## start

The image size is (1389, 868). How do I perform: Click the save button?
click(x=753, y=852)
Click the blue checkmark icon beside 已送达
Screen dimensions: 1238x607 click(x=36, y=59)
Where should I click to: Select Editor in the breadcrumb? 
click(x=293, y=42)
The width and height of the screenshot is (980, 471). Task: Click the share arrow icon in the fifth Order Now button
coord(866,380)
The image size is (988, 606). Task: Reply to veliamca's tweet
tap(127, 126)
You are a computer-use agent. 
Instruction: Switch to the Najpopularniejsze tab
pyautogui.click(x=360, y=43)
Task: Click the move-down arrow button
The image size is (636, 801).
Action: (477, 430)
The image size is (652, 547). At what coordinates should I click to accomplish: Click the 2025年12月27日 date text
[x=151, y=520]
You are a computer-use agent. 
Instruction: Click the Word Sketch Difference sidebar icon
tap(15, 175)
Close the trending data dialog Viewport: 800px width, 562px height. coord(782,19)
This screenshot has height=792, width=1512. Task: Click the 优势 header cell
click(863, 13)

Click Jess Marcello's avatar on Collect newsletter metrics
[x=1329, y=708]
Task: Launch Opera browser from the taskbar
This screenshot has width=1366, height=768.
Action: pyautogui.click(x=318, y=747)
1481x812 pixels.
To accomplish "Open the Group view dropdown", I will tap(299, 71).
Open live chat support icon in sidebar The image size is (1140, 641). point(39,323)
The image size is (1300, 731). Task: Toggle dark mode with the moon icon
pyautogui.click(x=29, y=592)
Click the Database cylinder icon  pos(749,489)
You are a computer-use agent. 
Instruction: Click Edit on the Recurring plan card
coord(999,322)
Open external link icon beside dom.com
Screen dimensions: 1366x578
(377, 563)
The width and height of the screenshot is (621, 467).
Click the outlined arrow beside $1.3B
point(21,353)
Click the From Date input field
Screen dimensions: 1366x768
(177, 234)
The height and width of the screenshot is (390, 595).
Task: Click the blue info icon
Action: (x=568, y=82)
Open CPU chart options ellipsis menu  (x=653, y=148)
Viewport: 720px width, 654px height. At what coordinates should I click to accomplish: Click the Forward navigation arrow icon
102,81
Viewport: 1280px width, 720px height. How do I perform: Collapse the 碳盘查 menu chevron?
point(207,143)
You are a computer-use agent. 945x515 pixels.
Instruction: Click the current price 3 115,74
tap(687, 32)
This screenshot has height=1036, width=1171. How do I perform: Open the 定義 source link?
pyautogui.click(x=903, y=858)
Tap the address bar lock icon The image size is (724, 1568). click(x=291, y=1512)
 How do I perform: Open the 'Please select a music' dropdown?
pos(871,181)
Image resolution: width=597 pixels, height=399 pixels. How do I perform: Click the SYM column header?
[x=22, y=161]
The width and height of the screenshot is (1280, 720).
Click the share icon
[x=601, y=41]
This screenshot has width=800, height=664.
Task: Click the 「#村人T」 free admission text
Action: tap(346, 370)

## end

#### [Directions for this task]
Begin at the line that has "Task: Click the move-down arrow button" and stop after the line that has "Click the Database". Write those records out again, requests included, and add -14 to each coordinate in the answers.

#### [Reply]
Task: Click the move-down arrow button
The image size is (636, 801).
Action: (463, 416)
The image size is (652, 547). At what coordinates should I click to accomplish: Click the 2025年12月27日 date text
[x=137, y=506]
You are a computer-use agent. 
Instruction: Click the Word Sketch Difference sidebar icon
tap(1, 161)
Close the trending data dialog Viewport: 800px width, 562px height. coord(768,5)
This screenshot has height=792, width=1512. Task: Click the 优势 header cell
click(849, -1)

Click Jess Marcello's avatar on Collect newsletter metrics
[x=1315, y=694]
Task: Launch Opera browser from the taskbar
This screenshot has width=1366, height=768.
Action: pyautogui.click(x=304, y=733)
1481x812 pixels.
To accomplish "Open the Group view dropdown", I will tap(285, 57).
Open live chat support icon in sidebar The image size is (1140, 641). point(25,309)
The image size is (1300, 731). Task: Toggle dark mode with the moon icon
pyautogui.click(x=15, y=578)
Click the Database cylinder icon  pos(735,475)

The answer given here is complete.